Mallory was about to sacrifice himself to save Marjorie, but she met the conductor's black rage with the withering contempt of a young queen: "I pulled the old rope. Whom did you suppose?"
The conductor almost dropped with apoplexy at finding himself with nobody to vent his immense rage on, but this pink and white slip. "You!" he gulped, "well, what in——Say, in the name of—why, don't you know it's a penitentiary offense to stop a train this way?"
Marjorie tossed her head a little higher, grew a little calmer: "What do I care? I want you to back up."
The conductor was reduced to a wet rag, a feeble echo: "Back up—the train up?"
"Yes, back the train up," Marjorie answered, resolutely, "and go slowly till I tell you to stop."
The conductor stared at her a moment, then whirled on Mallory: "Say, what in hell's the matter with your wife?"
Mallory was saved from the problem of answering by Marjorie's abrupt change from a young Tsarina rebuking a serf, to a terrified mother.
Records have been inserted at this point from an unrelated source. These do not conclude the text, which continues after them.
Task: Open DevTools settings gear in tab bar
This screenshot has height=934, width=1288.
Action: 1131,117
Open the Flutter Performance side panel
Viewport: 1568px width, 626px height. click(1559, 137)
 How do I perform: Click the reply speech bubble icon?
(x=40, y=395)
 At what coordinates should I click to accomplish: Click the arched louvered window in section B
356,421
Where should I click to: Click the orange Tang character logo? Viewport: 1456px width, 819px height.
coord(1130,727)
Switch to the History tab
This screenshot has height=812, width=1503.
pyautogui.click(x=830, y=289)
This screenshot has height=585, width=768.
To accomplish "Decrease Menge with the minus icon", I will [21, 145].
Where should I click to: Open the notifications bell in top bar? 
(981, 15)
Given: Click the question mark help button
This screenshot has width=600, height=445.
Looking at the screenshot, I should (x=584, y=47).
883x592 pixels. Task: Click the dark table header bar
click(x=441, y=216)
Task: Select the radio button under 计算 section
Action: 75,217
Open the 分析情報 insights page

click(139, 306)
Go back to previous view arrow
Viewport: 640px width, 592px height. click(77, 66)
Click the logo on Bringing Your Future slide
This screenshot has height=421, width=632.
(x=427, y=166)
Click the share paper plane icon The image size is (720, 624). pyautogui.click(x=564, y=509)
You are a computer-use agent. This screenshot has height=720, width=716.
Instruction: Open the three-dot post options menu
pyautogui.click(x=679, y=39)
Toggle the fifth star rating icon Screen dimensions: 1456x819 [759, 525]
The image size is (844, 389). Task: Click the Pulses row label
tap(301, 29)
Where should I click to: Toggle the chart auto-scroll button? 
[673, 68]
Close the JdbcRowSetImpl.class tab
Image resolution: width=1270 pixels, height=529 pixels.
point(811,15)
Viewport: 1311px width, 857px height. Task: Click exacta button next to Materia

She flung out imploring palms and with a gush of tears pleaded: "Won't you please back up? My darling child fell off the train."
The conductor's rage fell away in an instant. "Your child fell off the train!" he gasped. "Good Lord! How old was he?"
With one hand he was groping for the bell cord to give the signal, with the other he opened the door to look back along the track.
"He was two years old," Marjorie sobbed.